* TASK BRIEF *
Report how many lines in the records below contain the word "computer". Give only the number.

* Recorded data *

::::

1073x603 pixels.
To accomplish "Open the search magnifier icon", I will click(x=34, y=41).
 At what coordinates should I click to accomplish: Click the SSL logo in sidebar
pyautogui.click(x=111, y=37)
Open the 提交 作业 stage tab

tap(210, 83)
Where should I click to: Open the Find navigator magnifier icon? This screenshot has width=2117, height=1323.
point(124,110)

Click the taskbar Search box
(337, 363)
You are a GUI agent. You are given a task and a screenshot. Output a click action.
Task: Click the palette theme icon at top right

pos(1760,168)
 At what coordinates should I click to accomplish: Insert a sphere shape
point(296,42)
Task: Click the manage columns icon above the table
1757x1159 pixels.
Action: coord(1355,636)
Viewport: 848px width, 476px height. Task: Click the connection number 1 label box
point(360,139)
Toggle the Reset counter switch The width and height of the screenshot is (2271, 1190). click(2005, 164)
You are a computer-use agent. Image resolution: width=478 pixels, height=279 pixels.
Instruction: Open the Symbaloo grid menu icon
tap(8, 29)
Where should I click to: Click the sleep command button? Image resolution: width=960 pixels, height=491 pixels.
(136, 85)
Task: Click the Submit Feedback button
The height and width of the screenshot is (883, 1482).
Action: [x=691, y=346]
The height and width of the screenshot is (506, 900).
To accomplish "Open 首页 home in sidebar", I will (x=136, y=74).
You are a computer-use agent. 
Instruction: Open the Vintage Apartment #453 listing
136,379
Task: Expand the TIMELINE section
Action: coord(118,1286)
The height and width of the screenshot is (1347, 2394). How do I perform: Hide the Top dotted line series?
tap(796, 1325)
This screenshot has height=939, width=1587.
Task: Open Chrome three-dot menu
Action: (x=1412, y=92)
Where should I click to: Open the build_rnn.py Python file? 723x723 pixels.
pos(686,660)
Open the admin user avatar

::::

* SOLUTION FOR THIS TASK *
2